Jesus acrescenta ainda outra motivação a esse amor ou, melhor, uma finalidade que está diante de nós como uma promessa que começa a se tornar realidade já hoje: “Assim, vos tornareis filhos do vosso Pai que está nos céus, porque ele faz nascer o sol sobre maus e bons, e faz cair a chuva sobre justos e injustos”.

Sim, nós só nos tornamos filhos de Deus, “partícipes da natureza divina” (2Pd 1,4), na medida em que nos comportamos como ele, que, no seu amor incondicional, não faz distinção de pessoas.
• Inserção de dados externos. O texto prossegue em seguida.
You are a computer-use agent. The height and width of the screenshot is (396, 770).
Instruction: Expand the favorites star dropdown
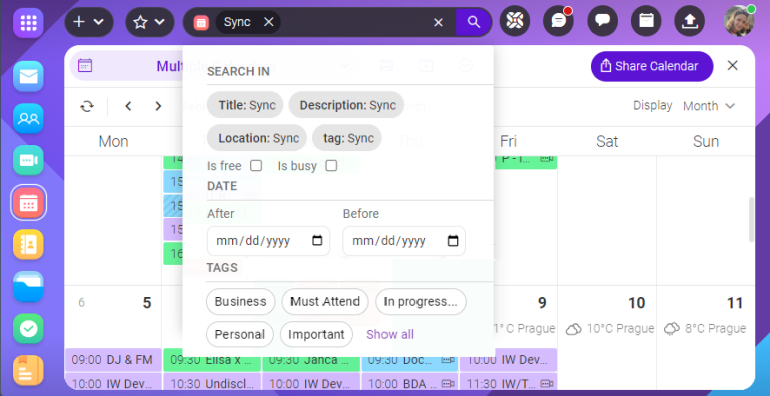(150, 22)
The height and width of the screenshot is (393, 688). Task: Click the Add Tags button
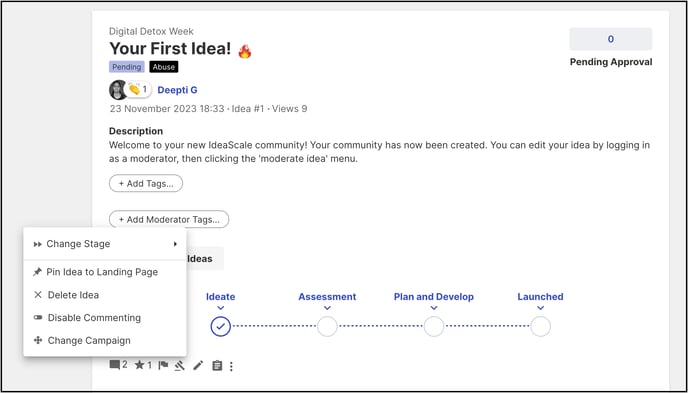(146, 183)
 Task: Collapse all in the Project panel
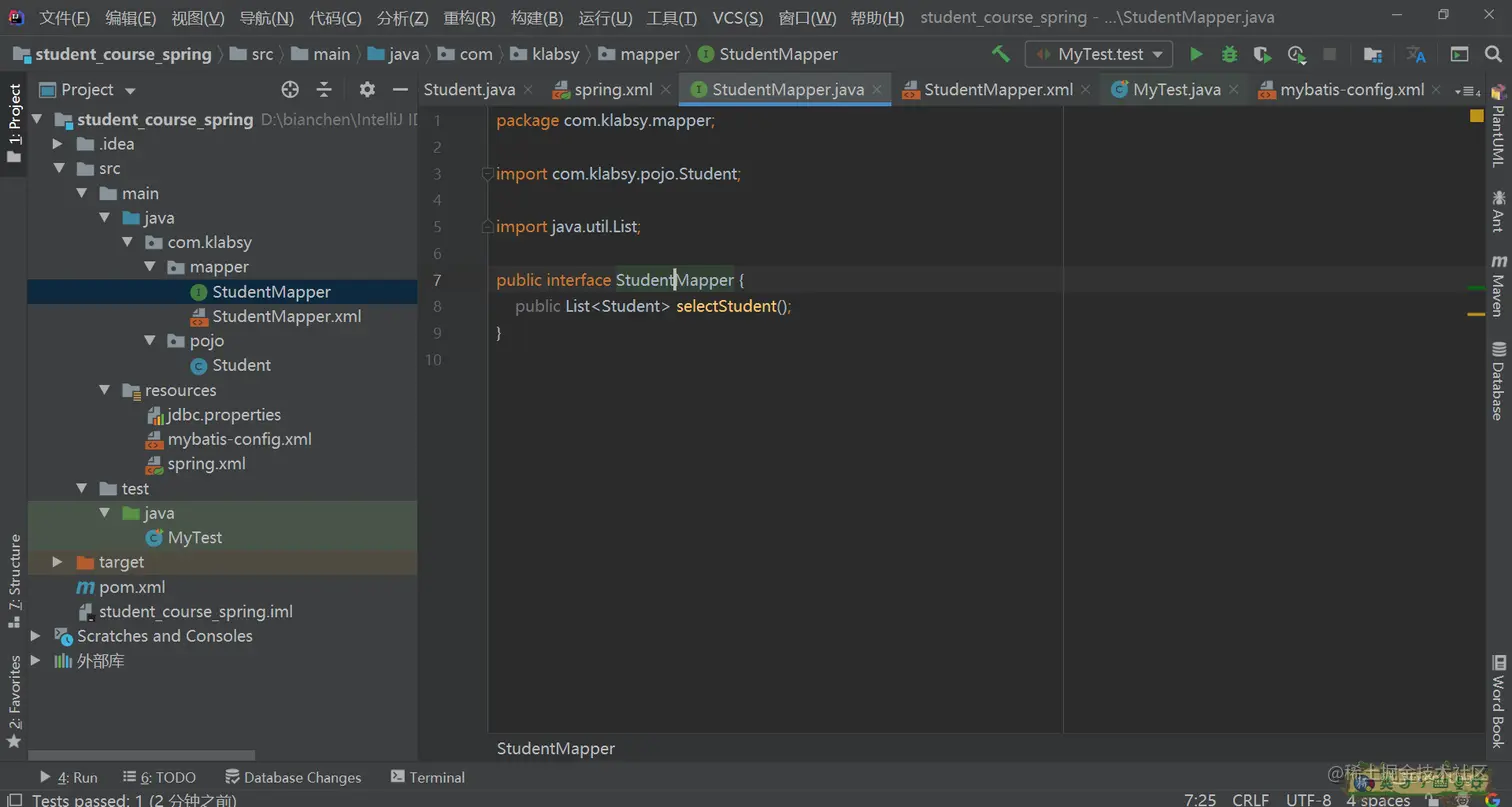[324, 90]
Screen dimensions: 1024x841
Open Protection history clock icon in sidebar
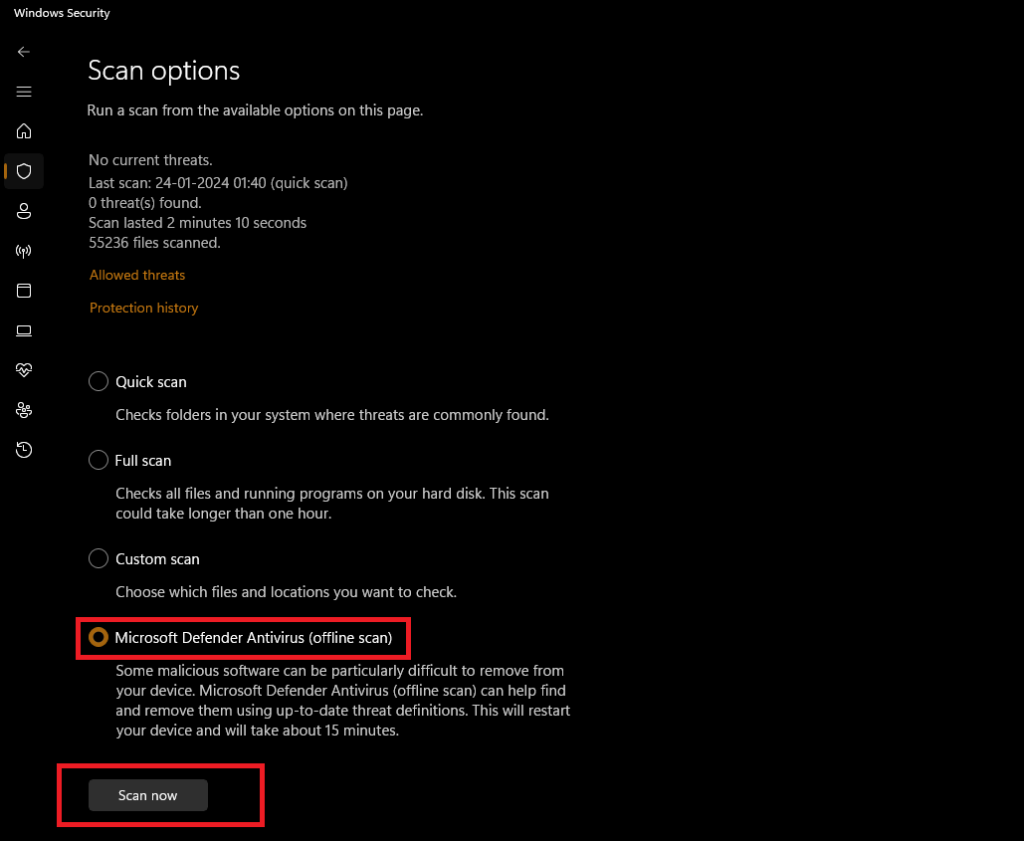point(24,450)
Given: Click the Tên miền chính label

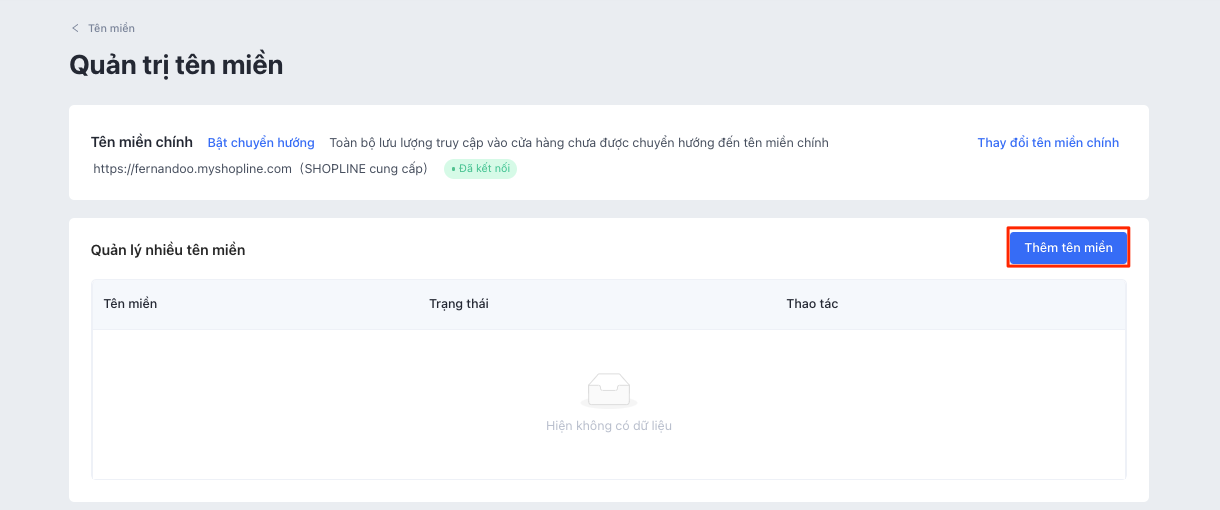Looking at the screenshot, I should (141, 142).
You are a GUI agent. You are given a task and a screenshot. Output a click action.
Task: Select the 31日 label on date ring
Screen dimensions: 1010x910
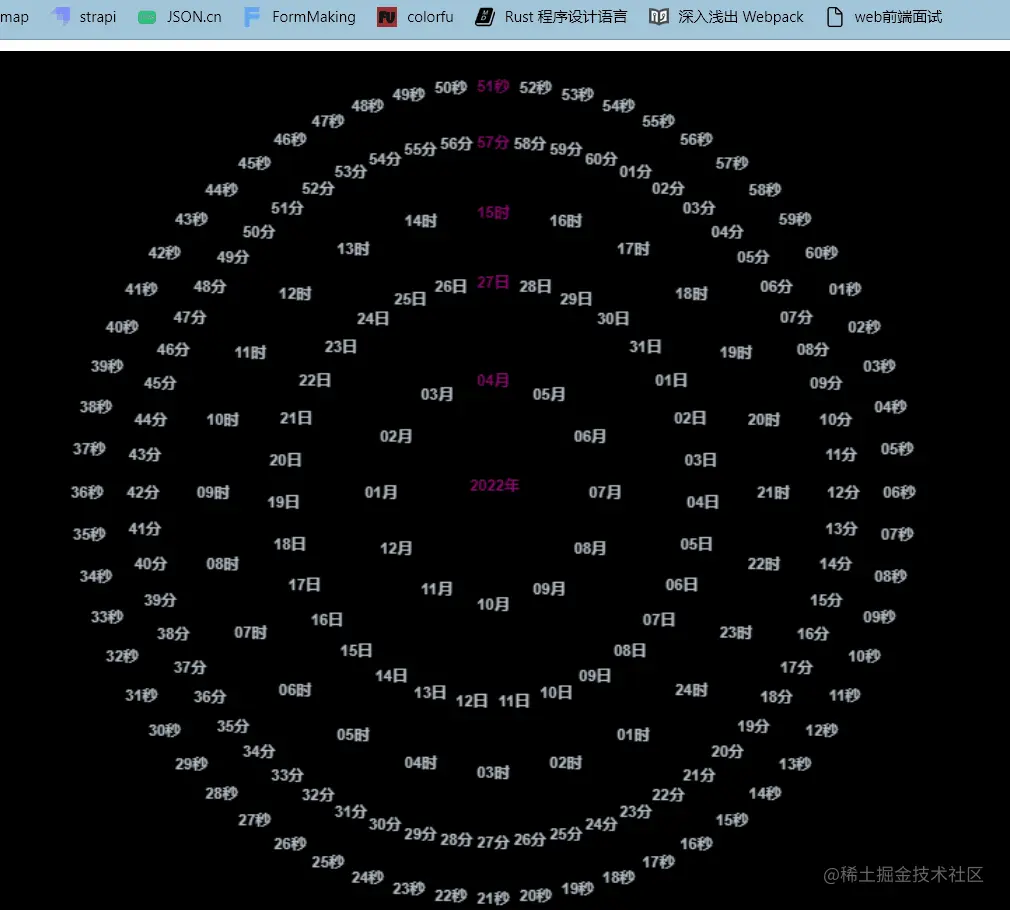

E, para que essa exigência fique clara, Jesus insiste na necessidade de sair do fechamento no terrível curto-circuito da reciprocidade (ame quem já nos ama, cumprimente apenas os próprios irmãos...), um verdadeiro “vírus” que deve ser estranho ao comportamento dos seus discípulos.

Não, quando o cristão encontra outra pessoa, ele tem a dívida do amor para com ela (cf. Rm 13,8), a dívida de narrar com a própria vida o amor vivido por Jesus Cristo: a quem quer que seja, sem qualquer limite.

Por fim, Jesus conclui essa parte do seu discurso com uma palavra que não deve nos assustar, mas que, na realidade, representa uma extraordinária abertura de horizonte, se soubermos acolhê-la com a inteligência iluminada pela fé: “Sede perfeitos – ou, melhor, ‘completos, íntegros’ – como o vosso Pai celeste é perfeito”.

Jesus não exorta a um ideal abstrato de perfeição moral, mas ao pleno cumprimento da Lei de Deus de acordo com a interpretação que ele mesmo acabou de dar, que se traduz concretamente em um amor “completo”, sem limites nem distinções, à imitação do amor de Deus.

Essa afirmação é, para nós, uma grande promessa: o amor ao inimigo, impossível apenas às forças humanas, torna-se possível no seguimento de Jesus e graças a um dom que vem de Deus.

Essa é a justiça superabundante a que somos chamados, esse é o amor que recapitula toda a Lei (cf. Rm 13,10; Gl 5,14) e que pode dar sentido às nossas vidas.